Part of a data file:
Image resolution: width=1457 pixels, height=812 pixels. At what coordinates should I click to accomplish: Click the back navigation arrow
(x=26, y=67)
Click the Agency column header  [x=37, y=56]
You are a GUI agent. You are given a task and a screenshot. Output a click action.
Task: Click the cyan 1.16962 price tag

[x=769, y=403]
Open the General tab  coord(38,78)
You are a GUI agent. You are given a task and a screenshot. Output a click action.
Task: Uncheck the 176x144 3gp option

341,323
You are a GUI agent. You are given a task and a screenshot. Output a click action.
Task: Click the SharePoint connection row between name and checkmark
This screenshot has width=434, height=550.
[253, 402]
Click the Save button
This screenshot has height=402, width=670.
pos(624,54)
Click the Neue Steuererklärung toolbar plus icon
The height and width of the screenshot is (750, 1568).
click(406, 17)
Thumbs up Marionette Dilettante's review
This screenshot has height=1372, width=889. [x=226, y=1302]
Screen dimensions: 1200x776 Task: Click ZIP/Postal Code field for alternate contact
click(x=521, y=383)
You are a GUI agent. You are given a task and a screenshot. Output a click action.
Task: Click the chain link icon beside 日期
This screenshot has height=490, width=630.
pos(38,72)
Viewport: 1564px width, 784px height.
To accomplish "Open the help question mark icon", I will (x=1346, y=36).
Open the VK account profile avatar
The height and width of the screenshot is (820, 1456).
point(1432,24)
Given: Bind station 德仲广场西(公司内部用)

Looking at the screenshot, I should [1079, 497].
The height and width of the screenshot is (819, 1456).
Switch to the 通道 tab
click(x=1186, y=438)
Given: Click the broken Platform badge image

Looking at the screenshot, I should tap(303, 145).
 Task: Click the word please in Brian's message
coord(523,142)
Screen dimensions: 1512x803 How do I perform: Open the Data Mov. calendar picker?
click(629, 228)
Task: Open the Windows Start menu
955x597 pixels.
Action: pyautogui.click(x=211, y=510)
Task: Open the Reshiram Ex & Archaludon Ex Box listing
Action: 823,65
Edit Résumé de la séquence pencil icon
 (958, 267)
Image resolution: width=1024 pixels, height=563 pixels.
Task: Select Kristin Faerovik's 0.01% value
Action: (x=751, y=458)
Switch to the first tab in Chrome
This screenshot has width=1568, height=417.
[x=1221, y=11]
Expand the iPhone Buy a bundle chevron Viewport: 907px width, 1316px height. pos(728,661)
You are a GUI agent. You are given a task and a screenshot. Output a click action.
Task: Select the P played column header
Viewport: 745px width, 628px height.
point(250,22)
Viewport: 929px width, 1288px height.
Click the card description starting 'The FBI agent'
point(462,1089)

## Aim of the task
Copy out all the entries above again, reproducing every line without any change.

## Solution
Image resolution: width=1457 pixels, height=812 pixels. At what coordinates should I click to accomplish: Click the back navigation arrow
(x=26, y=67)
Click the Agency column header  [x=37, y=56]
You are a GUI agent. You are given a task and a screenshot. Output a click action.
Task: Click the cyan 1.16962 price tag

[x=769, y=403]
Open the General tab  coord(38,78)
You are a GUI agent. You are given a task and a screenshot. Output a click action.
Task: Uncheck the 176x144 3gp option

341,323
You are a GUI agent. You are given a task and a screenshot. Output a click action.
Task: Click the SharePoint connection row between name and checkmark
This screenshot has width=434, height=550.
[253, 402]
Click the Save button
This screenshot has height=402, width=670.
pos(624,54)
Click the Neue Steuererklärung toolbar plus icon
The height and width of the screenshot is (750, 1568).
click(406, 17)
Thumbs up Marionette Dilettante's review
This screenshot has height=1372, width=889. [x=226, y=1302]
Screen dimensions: 1200x776 Task: Click ZIP/Postal Code field for alternate contact
click(x=521, y=383)
You are a GUI agent. You are given a task and a screenshot. Output a click action.
Task: Click the chain link icon beside 日期
This screenshot has height=490, width=630.
pos(38,72)
Viewport: 1564px width, 784px height.
To accomplish "Open the help question mark icon", I will (x=1346, y=36).
Open the VK account profile avatar
The height and width of the screenshot is (820, 1456).
point(1432,24)
Given: Bind station 德仲广场西(公司内部用)

Looking at the screenshot, I should [1079, 497].
The height and width of the screenshot is (819, 1456).
Switch to the 通道 tab
click(x=1186, y=438)
Given: Click the broken Platform badge image

Looking at the screenshot, I should tap(303, 145).
 Task: Click the word please in Brian's message
coord(523,142)
Screen dimensions: 1512x803 How do I perform: Open the Data Mov. calendar picker?
click(629, 228)
Task: Open the Windows Start menu
955x597 pixels.
Action: pyautogui.click(x=211, y=510)
Task: Open the Reshiram Ex & Archaludon Ex Box listing
Action: 823,65
Edit Résumé de la séquence pencil icon
 (958, 267)
Image resolution: width=1024 pixels, height=563 pixels.
Task: Select Kristin Faerovik's 0.01% value
Action: (x=751, y=458)
Switch to the first tab in Chrome
This screenshot has width=1568, height=417.
[x=1221, y=11]
Expand the iPhone Buy a bundle chevron Viewport: 907px width, 1316px height. pos(728,661)
You are a GUI agent. You are given a task and a screenshot. Output a click action.
Task: Select the P played column header
Viewport: 745px width, 628px height.
point(250,22)
Viewport: 929px width, 1288px height.
Click the card description starting 'The FBI agent'
point(462,1089)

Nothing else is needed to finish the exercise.